By systematically varying key parameters—namely the number of blades (4–10), the twist ratio (0.25–1), and the blade width (1–4 mm)—the study identified an optimal configuration of six blades, a twist ratio of 0.75, and a blade width of 3 mm. This combination achieved a performance evaluation criterion (PEC) of 2.8, representing an improvement of up to 273 per cent in heat transfer compared to a smooth tube, while maintaining a manageable pressure drop.
The findings are particularly relevant to the nuclear energy sector, where efficient heat removal and reliable cooling are vital for both performance and safety. In nuclear applications such as reactor cooling circuits, heat exchangers, and steam generators, the MTBT design could enable more compact, efficient, and inherently safer thermal management. Its passive nature and suitability for low-cost fabrication via 3D printing make it a strong candidate for both retrofitting existing systems and integration into next-generation reactor designs, including small modular reactors (SMRs) and fusion heat recovery systems.

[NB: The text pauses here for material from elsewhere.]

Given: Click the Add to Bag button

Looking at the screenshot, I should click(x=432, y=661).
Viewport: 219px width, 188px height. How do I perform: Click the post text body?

Beyond nuclear applications, the MTBT concept offers promise for broader use in heating, ventilation and air conditioning (HVAC), energy conversion, and industrial cooling systems. Future developments may explore coupling the design with nanofluids or applying machine learning-based optimisation to achieve real-time adaptive thermal performance, contributing to more sustainable and efficient energy systems.